Action item:
Scan the entries below and extract each line with the word "scale" in it.

Saved entries:
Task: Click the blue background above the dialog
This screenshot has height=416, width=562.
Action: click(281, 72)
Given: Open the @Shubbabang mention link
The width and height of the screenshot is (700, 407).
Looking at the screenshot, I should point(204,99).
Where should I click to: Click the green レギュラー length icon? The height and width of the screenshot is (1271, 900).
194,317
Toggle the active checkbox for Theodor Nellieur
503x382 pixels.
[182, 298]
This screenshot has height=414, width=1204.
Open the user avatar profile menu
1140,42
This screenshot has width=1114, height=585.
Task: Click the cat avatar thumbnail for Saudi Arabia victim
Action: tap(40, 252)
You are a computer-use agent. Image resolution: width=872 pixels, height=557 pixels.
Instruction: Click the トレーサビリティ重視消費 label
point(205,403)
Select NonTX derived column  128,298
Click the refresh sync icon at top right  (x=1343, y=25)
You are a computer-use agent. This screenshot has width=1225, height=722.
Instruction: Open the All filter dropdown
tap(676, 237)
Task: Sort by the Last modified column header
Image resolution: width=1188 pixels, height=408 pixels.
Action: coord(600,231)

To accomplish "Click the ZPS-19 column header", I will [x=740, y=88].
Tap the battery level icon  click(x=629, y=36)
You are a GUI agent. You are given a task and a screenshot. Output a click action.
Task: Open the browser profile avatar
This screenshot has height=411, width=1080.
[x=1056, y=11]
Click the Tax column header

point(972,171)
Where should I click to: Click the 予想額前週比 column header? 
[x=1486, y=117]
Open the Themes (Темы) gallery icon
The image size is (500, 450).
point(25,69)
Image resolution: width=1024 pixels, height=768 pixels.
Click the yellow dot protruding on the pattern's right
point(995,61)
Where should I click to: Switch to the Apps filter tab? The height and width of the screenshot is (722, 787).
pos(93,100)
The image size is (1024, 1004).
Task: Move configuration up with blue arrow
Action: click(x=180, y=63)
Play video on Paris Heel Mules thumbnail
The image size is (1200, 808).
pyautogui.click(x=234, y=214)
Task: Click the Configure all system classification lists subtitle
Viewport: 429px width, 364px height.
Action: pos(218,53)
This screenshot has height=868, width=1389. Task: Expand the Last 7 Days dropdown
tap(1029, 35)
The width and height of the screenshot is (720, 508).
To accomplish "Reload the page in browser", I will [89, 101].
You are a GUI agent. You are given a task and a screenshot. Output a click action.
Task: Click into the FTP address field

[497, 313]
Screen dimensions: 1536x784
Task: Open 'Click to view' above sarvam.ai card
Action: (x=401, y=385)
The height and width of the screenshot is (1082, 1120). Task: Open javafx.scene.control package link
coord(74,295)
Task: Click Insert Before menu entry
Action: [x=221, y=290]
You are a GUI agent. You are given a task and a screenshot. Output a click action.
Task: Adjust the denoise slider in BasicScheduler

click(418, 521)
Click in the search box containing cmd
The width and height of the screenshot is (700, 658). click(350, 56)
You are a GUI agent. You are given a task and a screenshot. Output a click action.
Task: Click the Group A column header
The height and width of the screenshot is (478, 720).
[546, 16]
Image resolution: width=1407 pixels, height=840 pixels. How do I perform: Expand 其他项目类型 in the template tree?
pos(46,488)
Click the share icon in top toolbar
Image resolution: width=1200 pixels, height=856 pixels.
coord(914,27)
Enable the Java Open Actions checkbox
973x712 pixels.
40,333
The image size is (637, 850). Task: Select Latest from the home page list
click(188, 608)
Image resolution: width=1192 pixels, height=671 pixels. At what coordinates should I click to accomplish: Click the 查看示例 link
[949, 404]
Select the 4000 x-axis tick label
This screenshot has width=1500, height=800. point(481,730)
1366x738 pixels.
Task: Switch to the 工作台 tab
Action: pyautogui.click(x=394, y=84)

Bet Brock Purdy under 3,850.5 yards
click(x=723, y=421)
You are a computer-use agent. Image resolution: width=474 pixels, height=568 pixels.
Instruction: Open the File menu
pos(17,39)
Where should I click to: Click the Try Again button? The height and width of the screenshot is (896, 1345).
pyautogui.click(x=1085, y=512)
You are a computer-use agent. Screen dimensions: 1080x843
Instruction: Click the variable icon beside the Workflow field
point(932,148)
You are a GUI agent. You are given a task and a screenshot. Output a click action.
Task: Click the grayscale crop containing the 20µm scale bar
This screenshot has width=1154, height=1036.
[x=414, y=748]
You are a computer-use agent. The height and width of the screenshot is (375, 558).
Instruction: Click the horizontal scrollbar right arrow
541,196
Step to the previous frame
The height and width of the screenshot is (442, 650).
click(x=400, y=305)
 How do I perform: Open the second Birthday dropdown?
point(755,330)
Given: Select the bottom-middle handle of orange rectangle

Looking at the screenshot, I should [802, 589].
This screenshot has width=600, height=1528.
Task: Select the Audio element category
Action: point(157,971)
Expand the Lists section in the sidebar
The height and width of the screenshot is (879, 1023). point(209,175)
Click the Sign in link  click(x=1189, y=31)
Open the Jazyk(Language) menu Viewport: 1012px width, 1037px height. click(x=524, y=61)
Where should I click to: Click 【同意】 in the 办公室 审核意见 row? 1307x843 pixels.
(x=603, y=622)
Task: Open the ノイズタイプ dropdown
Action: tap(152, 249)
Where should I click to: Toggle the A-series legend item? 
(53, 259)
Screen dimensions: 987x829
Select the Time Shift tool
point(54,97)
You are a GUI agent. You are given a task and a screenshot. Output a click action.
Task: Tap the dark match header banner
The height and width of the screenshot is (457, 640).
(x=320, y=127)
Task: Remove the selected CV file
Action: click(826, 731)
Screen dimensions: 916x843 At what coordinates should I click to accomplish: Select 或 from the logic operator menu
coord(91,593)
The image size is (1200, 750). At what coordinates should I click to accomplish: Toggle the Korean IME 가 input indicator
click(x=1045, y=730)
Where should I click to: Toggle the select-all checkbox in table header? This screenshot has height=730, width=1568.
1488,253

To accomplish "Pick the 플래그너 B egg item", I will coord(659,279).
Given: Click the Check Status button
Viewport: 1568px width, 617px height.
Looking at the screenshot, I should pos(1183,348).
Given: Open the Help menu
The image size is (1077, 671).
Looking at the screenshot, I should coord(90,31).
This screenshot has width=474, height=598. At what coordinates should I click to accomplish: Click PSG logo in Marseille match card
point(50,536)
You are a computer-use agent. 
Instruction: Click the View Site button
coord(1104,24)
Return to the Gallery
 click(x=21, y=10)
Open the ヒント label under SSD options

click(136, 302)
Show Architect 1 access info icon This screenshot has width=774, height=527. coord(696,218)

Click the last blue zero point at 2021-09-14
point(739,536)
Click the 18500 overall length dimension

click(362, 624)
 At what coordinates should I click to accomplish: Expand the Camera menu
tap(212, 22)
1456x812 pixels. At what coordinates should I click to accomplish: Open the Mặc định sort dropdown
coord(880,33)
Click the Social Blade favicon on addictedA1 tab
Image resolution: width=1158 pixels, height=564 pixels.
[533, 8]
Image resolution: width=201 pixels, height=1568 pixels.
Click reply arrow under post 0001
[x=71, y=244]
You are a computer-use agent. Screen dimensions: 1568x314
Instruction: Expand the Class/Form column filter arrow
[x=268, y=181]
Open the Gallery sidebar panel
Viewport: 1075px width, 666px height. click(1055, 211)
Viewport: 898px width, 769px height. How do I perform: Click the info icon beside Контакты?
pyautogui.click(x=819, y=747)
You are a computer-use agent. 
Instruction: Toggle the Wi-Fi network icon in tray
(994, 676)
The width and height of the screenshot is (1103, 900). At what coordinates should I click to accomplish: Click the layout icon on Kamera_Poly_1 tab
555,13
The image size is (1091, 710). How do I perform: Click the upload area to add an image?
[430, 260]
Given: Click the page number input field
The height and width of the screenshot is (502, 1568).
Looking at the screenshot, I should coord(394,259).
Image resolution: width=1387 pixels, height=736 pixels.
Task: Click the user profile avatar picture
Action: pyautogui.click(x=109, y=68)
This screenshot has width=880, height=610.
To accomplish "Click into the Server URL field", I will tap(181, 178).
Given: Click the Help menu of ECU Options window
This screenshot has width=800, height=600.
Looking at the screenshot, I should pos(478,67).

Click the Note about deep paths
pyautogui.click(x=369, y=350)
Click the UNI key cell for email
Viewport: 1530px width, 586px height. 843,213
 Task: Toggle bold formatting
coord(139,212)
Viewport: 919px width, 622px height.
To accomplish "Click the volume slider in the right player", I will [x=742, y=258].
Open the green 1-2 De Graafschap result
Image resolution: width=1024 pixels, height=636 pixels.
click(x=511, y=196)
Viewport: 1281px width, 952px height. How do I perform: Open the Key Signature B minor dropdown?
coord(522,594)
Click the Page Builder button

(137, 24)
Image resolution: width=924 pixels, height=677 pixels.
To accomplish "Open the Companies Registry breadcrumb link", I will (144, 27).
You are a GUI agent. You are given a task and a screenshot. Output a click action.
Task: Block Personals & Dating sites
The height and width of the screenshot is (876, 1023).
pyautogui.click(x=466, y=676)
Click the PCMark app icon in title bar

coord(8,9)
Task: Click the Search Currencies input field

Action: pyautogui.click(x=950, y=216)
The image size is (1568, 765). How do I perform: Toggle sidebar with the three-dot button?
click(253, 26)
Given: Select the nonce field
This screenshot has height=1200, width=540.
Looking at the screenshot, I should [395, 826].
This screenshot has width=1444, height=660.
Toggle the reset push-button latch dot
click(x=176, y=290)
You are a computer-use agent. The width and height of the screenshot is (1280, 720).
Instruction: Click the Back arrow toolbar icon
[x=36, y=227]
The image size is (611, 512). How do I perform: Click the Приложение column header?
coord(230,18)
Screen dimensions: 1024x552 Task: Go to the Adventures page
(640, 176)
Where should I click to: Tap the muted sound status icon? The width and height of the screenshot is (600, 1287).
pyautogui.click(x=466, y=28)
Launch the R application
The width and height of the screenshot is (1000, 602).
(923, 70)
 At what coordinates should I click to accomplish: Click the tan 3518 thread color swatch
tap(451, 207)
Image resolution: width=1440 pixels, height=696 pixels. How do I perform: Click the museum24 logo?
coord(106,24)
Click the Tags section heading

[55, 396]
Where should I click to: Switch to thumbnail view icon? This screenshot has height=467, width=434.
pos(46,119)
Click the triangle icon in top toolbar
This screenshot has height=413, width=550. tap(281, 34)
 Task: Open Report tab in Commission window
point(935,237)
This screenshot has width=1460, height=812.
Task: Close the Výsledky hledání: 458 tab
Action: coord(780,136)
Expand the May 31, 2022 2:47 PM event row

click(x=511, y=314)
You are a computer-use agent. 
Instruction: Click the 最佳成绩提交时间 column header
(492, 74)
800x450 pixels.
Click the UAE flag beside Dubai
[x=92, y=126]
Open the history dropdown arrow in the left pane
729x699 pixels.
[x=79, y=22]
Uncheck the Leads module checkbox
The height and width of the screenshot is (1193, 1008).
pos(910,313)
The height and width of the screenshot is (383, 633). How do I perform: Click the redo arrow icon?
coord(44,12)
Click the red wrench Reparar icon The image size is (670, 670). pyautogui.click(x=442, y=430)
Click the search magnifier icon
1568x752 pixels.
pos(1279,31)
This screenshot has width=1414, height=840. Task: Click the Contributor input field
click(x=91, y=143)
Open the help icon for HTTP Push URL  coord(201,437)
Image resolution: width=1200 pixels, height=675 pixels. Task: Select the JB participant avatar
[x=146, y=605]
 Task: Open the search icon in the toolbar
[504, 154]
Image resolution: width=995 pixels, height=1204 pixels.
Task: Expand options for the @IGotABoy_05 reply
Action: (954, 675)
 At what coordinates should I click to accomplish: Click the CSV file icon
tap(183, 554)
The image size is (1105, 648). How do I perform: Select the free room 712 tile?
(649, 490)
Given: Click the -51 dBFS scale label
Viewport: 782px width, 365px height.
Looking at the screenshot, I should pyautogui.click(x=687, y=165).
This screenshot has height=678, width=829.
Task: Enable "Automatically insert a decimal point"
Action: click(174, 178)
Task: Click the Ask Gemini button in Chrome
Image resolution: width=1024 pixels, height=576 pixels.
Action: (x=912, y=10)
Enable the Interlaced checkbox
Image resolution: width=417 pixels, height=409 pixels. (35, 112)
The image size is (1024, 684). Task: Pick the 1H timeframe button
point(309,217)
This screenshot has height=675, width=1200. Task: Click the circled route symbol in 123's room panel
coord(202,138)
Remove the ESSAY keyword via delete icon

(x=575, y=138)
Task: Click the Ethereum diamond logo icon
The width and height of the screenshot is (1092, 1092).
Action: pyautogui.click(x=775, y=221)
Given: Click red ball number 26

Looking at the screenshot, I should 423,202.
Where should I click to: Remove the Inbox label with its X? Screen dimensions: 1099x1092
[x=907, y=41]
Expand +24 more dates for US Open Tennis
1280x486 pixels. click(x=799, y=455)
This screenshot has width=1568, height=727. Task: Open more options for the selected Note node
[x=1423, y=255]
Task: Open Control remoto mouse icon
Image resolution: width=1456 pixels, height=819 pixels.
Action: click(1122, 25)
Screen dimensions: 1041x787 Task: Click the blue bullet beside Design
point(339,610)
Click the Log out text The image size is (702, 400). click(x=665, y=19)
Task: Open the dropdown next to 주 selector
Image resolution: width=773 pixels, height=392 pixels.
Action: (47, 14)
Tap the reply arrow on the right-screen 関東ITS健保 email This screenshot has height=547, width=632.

Result:
Task: Click the grayscale crop containing the 20µm scale bar
Given: Click the -51 dBFS scale label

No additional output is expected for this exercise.